# Thermal conductivity value of (.17-.20)W/m.K

1. Feb 9, 2012

### pityocamptes

I was hoping someone could help me with a project I am doing. I have contacted a manufacturing company thatmakes thermal wrap material, and I need to see if this will work for my project. According to the manufacturer the material is 1/16" thick - this info was also given to me by the manufacturer:

.17-.20 W/mK (1000 degrees C)

I'm basically just trying to figure out how this formula and the data given to me, applies in the real world? I basically need to know to what extend thermal leakage will happen with the material. So if I have a pipe with 1000 degrees F flowing through it, and the pipe is wrapped with this thermal material, how much heat will actually be coming off the material into the surrounding environment. Basically what would the surface temperature of the thermal material be? Hope that makes sense. Thanks!

2. Feb 9, 2012

### 0xDEADBEEF

This is a bit tricky due to convection. It works like this:

The power going out of the pipe is (if the insulation is not very thick):
$$P=0.2 \frac{A \Delta T}{d}$$
Where A is the surface area in sqare meters ΔT is the temperature difference in Celsius or Kelvin and d is the thickness of the wrapping (if it was tightly wrapped). The outside temperature depends a lot on how much power the air can carry away. When the pipe gets hot enough there wil be quite a bit of thermal radiation $$P=A \sigma T^4$$ where σ is the Stefan-Boltzmann constant, A is the surface area and T is the temperature in Kelvin. So you could calculate at what outside temperature the power going out of the pipe is radiated away at the same time. This only works for high temperatures and tight wrapping though, which is probably not what you want, but it would give an upper temperature limit.
For "normal" temperatures most of the heat is carried away by convection -- the flow of the rising air around the warm pipe, which is very hard to calculate, so usually this quantity is measured. Additionally if you wrap your pipe not very tight the trapped layers of air will help to improve the insulation considerably.

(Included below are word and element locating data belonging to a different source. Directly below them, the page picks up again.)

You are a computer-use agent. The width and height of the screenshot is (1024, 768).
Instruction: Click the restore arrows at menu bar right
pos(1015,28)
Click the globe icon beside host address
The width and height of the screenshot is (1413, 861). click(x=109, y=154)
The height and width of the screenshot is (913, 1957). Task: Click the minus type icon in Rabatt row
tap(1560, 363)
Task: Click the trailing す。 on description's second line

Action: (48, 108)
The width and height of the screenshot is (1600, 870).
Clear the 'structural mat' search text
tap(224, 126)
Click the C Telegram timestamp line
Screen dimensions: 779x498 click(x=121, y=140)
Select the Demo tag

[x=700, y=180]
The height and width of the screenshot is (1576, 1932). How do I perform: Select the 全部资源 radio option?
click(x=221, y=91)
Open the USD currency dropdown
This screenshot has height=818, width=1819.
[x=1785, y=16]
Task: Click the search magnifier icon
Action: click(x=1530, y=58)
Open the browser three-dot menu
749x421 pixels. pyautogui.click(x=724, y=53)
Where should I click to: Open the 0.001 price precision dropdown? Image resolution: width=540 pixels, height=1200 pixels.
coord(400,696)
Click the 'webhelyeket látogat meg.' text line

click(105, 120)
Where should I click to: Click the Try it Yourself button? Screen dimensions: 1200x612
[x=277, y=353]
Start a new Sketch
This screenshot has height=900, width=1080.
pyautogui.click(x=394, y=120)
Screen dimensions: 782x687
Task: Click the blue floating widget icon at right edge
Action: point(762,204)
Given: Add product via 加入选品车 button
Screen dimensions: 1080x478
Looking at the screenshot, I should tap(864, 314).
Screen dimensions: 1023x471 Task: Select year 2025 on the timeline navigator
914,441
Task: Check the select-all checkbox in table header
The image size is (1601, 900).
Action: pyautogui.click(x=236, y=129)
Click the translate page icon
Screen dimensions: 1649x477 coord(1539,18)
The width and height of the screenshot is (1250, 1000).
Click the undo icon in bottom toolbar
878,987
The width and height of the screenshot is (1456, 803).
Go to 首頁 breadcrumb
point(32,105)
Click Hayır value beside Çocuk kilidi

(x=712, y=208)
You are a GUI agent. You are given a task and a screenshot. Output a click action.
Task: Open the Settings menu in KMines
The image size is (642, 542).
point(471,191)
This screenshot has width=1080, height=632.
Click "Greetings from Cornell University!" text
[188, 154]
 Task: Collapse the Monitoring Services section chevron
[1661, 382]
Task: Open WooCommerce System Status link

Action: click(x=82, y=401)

To make a long story short, you cannot really calculate this stuff all that well, and you have to rely on "best pratices". There is a bit about this in the wikipedia article: http://en.wikipedia.org/wiki/Pipe_insulation and in the end they have some links to free programs to calculate this stuff but to quote wikipedia: Equations for calculating this are based on empirical results and vary from standard to standard (both ASTM C 680 and EN ISO 12241 contain equations for estimating surface coefficients of heat transfer)

I hope that this helps a bit.

3. Feb 9, 2012

### pityocamptes

Thanks! I'll probably just order the material and experiment a little.